DevOps Started When Production Failed | Leonel Castañeda

At least for me, that’s how it happened.

In 2017 I was working as a Data Engineer for the Mexican federal government.
I had previously been a developer lead, then moved into data analysis, and was starting to realize that what I really enjoyed was building data systems.

The requirement was simple: build a solution to publish open geographic data.

There was no additional context, no clear constraints, no architecture discussions. So I did what I knew how to do: I designed a system that met the requirement and, along the way, added some extra value. The idea was to be able to publish any dataset regardless of its original format, and also provide WMS/WFS services so the data could be consumed directly in web maps.

I deployed a GeoServer service.
I wrote scripts to install and configure it.
After a few weeks, the system was running on-premise.

I gave a demo showing how users could consume WMS services to generate analysis. Everything worked. The requirement was met, with added value.

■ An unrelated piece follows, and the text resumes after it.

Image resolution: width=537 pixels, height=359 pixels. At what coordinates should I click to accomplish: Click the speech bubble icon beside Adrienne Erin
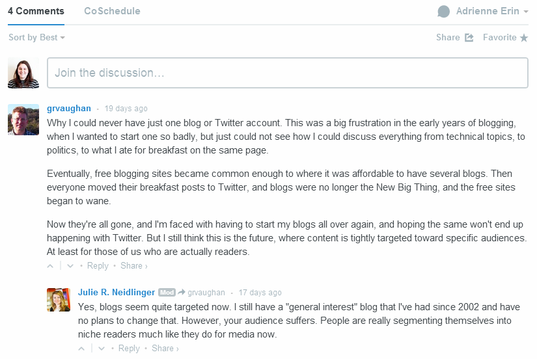coord(444,12)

Everything works until it doesn’t

One day, the entire service went down. Production was on fire.

There was no staging environment.
There were no snapshots.
There was no clear recovery plan.

And most importantly: I had no answers ready when someone asked what happened.

I had scripts, yes. But when I ran them, they only returned errors. That’s when I understood something that seems obvious now, but wasn’t back then: there’s a huge difference between running a script on a clean system and running it on a half-configured, half-broken one.

I made an inelegant but effective decision: I took the entire service down, deleted all my files, and rebuilt everything from scratch. After a few hours, it was back up.

It worked.
But it felt more like a patch than a win.

It wasn’t my fault, but I was responsible

That day I understood that everything eventually fails: hardware, software, internet providers, Cloudflare, or AWS us-east-1.

And I understood something more uncomfortable: even if I wasn’t at fault for the outage, I was still responsible for the system’s health.

The pressure, the confusion, being in the spotlight without clear answers—it was an experience I didn’t want to repeat.

That pushed me to face two major problems I had been ignoring:

I didn’t have real system replicability.
My scripts existed, but they depended on too many implicit things: versions, repositories, intermediate states. All it took was MySQL moving to a different repository or a version no longer being available for everything to break.
I had no fault-tolerance mechanisms.
The system worked… as long as everything worked.

Tools were a response

While trying to solve the first problem, I discovered Docker. Not because it was trendy, but because it was exactly what I needed at that moment: a way to package the system and replicate it.

With the few tutorials available in Spanish at the time, I wrote my first Dockerfile. I used Docker Compose to deploy services, restart them if needed, or destroy them entirely. For the first time, I felt I could get the same result more than once without crossing my fingers.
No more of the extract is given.